Nous pouvons seulement, d'après le Compte "du domaine
de la ville et vicomté de Rouen", qui part précisemment
de l'année où Jeanne fut prisonnière au château
de Rouen, énumérer les bâtiments qui existaient
à l'intérieur. On y trouvait "la maison de paticerie
et espicerie, les chambres de l'artillerie et du doïen de la
chapelle, une maison séant auprès de la barrière,
un puits, une salle sur la galerie, une chambre joignant à
icelle, les galeries devers les champs, la grande cuisine basse,
la chambre des provisions et garnisons, ou bien le cellier des garnisons,
une chambre près de la grosse tour, la chambre du pennetier,
la chambre des pages du Roy, la garde-robe de la chambre de M. le
Comte, une chambre sur la porte, la chambre du grand chambellan,
la grande salle, la chambre de retraict du Roy, ou bien encore la
chambre du Roy nostre sire (occupée par Henri VI), avec la
chambre de parement auprès d'icelle dedans ledit chastel
; enfin, on trouvait une chambre pour la petite chappelle et la
grande chappelle du Roy, avec cloche et tour."
Dans un acte du 11 avril 1433, publié par M.
Léopold Delisle, on trouve la mention de travaux faits "en
la chambre où est de présent logié monseigneur
le gouvernant régent de France, duc de Bedford ; item un
huis et troiz fenestres pour la chambre de secret de mondit seigneur
le regent" ; et, ce précieux détail : "fait
ung prannel ou degré de la chambre ou soulloit estre logiée
Jeanne la Pucelle."
Une chapelle était dans l'intérieur de
la cour, car c'est de là que l'on tira contre la grosse tour
lorsque Ricarville et ses soldats s'y réfugièrent,
peu après le procès de la Pucelle.
Telle est la description forcément sommaire de
cette forteresse, où Jeanne devait être en butte, pendant
cinq longs mois, à tous les outrages, jusqu'au jour de son
supplice.
Photo de la "Tour Jeanne d'Arc" en août 2004. On repère
la partie restaurée sur le haut du donjon.
Voir la prison de Jeanne dans la Tour de La Pucelle.
Sources : - Richard Quenedey "les étapes de la voie douloureuse
de Jeanne d'Arc à Rouen"
- "Jeanne d'Arc et la Normandie au XV° siècle" - Albert Sarrazin - 1896
Illustrations :
- Château de Rouen construit sous Philippe Auguste où
Jeanne d'Arc fut détenue (eau forte de Mlle Esp.
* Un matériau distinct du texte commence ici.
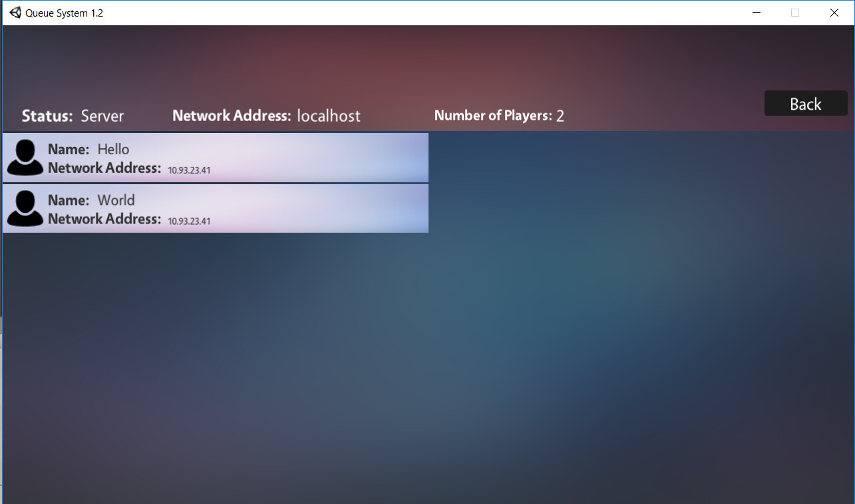Minimize the Queue System window
The height and width of the screenshot is (504, 855).
(x=757, y=13)
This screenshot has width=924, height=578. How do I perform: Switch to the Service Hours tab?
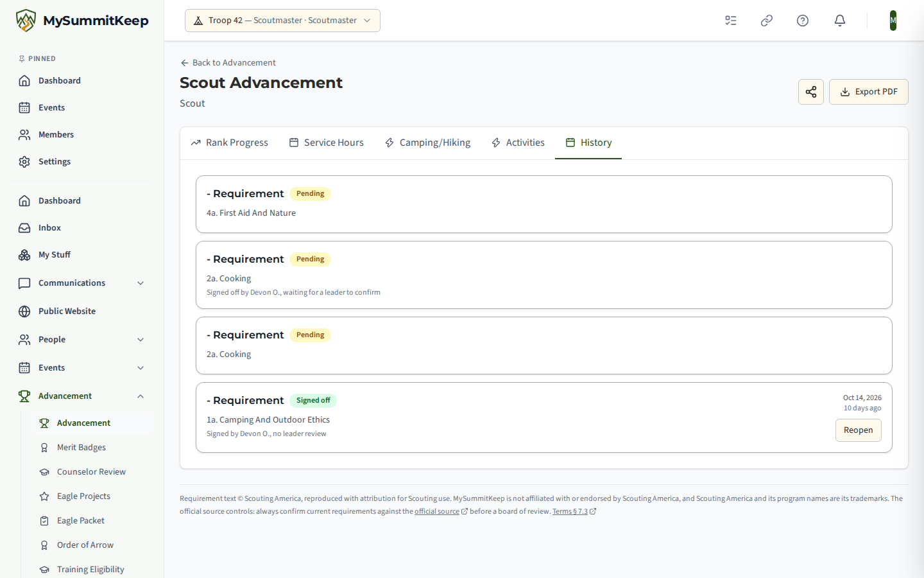pyautogui.click(x=326, y=143)
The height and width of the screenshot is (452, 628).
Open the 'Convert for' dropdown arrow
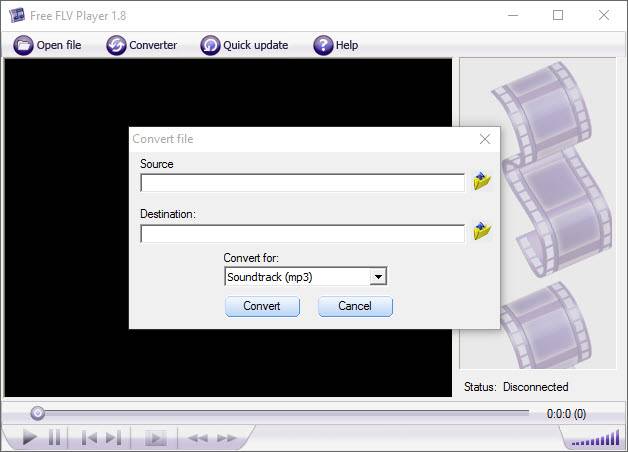(378, 277)
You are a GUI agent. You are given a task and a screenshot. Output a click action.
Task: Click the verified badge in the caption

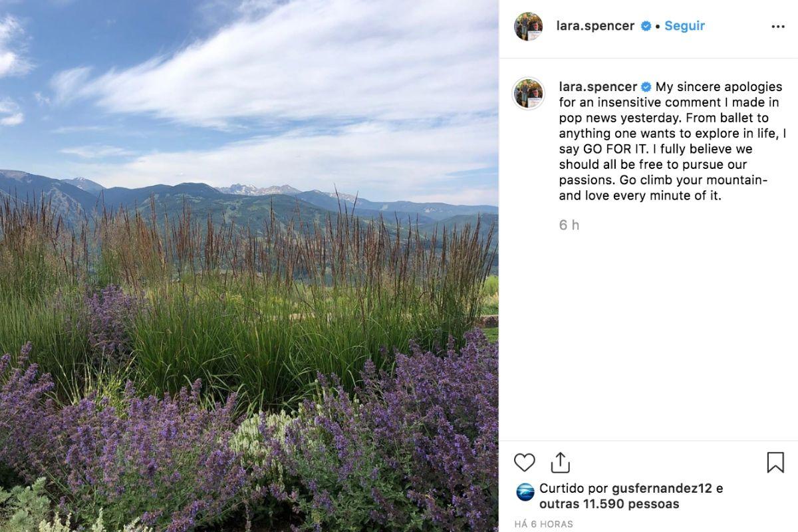[646, 87]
Langlois
- Bibliothèque de Rouen).
- L'officialité et la chapelle des ordres (Au pays de Jeanne d'Arc - Jean de Metz - 1910)
- Photo du Donjon (Au pays de Jeanne d'Arc - Jean de Metz - 1910)
- Photo du donjon - 2004 par l'auteur du site.
Notes
:
1 Elle était assise en dehors des fortifications de la cité,
à cheval, sur la route venant de la mer, de Harfleur par Lillebonne et l'ancienne voie
romaine (porte Cauchoise) de Dieppe par Longueville et Clères. Cette dernière
route débouchait sous le Mont-Fortin et arrivait à la porte Bouvreuil par la rue
actuelle du Champ-des-Oiseaux.
Un marais devait exister à proximité. D'après
les fouilles faites, le sol naturel devait être de 8 à 10 mètres inférieur
au niveau actuel de la rue.
2 Déposition de Toutmouillé au procès
de réhabilitation.
3 Ch. de Beaurepaire.
4 Déposition de Manchon, procès t.II, p.300.
5 Autrefois Rue de l'archevêché.
6 Ces prisons servaient aux chanoines et on y infligeait parfois
la torture (Beaurepaire, les anciennes prisons de Rouen).
7 C'est dans cette chapelle que Jean
de St Avit, doyen des évêques, faisait les ordinations
le siège d'archevêque vacant et ce, pendant le procès
même de la Pucelle. Les juges de Jeanne s'y réunirent
plusieurs fois notamment le 29
mai 1431, veille de l'exécution de Jeanne.
8 C'est le nom qu'on lui donnait à l'époque.